**Data extract**:

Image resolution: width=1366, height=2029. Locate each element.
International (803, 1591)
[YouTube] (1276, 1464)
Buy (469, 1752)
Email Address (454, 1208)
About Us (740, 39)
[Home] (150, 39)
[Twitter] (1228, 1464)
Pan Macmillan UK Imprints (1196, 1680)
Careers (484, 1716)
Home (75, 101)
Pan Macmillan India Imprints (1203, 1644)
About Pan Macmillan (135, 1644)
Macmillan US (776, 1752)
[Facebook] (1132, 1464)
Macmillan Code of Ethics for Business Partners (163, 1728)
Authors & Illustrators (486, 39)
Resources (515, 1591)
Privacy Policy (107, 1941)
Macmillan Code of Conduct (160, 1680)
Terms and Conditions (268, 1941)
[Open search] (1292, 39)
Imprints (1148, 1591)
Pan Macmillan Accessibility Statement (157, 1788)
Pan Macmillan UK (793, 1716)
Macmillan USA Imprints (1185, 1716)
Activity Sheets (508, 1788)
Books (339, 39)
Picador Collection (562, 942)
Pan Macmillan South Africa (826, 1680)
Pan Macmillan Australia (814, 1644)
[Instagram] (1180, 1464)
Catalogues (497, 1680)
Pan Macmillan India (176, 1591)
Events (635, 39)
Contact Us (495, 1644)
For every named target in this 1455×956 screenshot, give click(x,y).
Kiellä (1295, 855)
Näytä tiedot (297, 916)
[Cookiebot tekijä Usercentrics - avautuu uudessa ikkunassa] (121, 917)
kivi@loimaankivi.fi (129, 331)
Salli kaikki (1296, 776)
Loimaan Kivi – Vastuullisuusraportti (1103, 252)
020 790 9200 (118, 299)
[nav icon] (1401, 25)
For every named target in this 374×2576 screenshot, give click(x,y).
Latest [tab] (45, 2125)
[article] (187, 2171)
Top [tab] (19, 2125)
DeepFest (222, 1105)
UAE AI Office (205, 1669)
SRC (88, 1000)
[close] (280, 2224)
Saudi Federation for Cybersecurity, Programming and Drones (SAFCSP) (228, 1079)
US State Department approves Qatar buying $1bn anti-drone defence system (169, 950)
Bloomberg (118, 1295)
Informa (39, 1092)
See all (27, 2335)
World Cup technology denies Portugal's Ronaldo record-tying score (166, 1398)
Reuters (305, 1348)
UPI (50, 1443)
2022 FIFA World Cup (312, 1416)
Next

**Work required**: Quote every entry exactly.

**Final answer**:
Image resolution: width=1366, height=2029. Locate each element.
International (803, 1591)
[YouTube] (1276, 1464)
Buy (469, 1752)
Email Address (454, 1208)
About Us (740, 39)
[Home] (150, 39)
[Twitter] (1228, 1464)
Pan Macmillan UK Imprints (1196, 1680)
Careers (484, 1716)
Home (75, 101)
Pan Macmillan India Imprints (1203, 1644)
About Pan Macmillan (135, 1644)
Macmillan US (776, 1752)
[Facebook] (1132, 1464)
Macmillan Code of Ethics for Business Partners (163, 1728)
Authors & Illustrators (486, 39)
Resources (515, 1591)
Privacy Policy (107, 1941)
Macmillan Code of Conduct (160, 1680)
Terms and Conditions (268, 1941)
[Open search] (1292, 39)
Imprints (1148, 1591)
Pan Macmillan Accessibility Statement (157, 1788)
Pan Macmillan UK (793, 1716)
Macmillan USA Imprints (1185, 1716)
Activity Sheets (508, 1788)
Books (339, 39)
Picador Collection (562, 942)
Pan Macmillan South Africa (826, 1680)
Pan Macmillan Australia (814, 1644)
[Instagram] (1180, 1464)
Catalogues (497, 1680)
Pan Macmillan India (176, 1591)
Events (635, 39)
Contact Us (495, 1644)
For every named target in this 1455×956 screenshot, give click(x,y).
Kiellä (1295, 855)
Näytä tiedot (297, 916)
[Cookiebot tekijä Usercentrics - avautuu uudessa ikkunassa] (121, 917)
kivi@loimaankivi.fi (129, 331)
Salli kaikki (1296, 776)
Loimaan Kivi – Vastuullisuusraportti (1103, 252)
020 790 9200 (118, 299)
[nav icon] (1401, 25)
For every named target in this 374×2576 screenshot, give click(x,y).
Latest [tab] (45, 2125)
[article] (187, 2171)
Top [tab] (19, 2125)
DeepFest (222, 1105)
UAE AI Office (205, 1669)
SRC (88, 1000)
[close] (280, 2224)
Saudi Federation for Cybersecurity, Programming and Drones (SAFCSP) (228, 1079)
US State Department approves Qatar buying $1bn anti-drone defence system (169, 950)
Bloomberg (118, 1295)
Informa (39, 1092)
See all (27, 2335)
World Cup technology denies Portugal's Ronaldo record-tying score (166, 1398)
Reuters (305, 1348)
UPI (50, 1443)
2022 FIFA World Cup (312, 1416)
Next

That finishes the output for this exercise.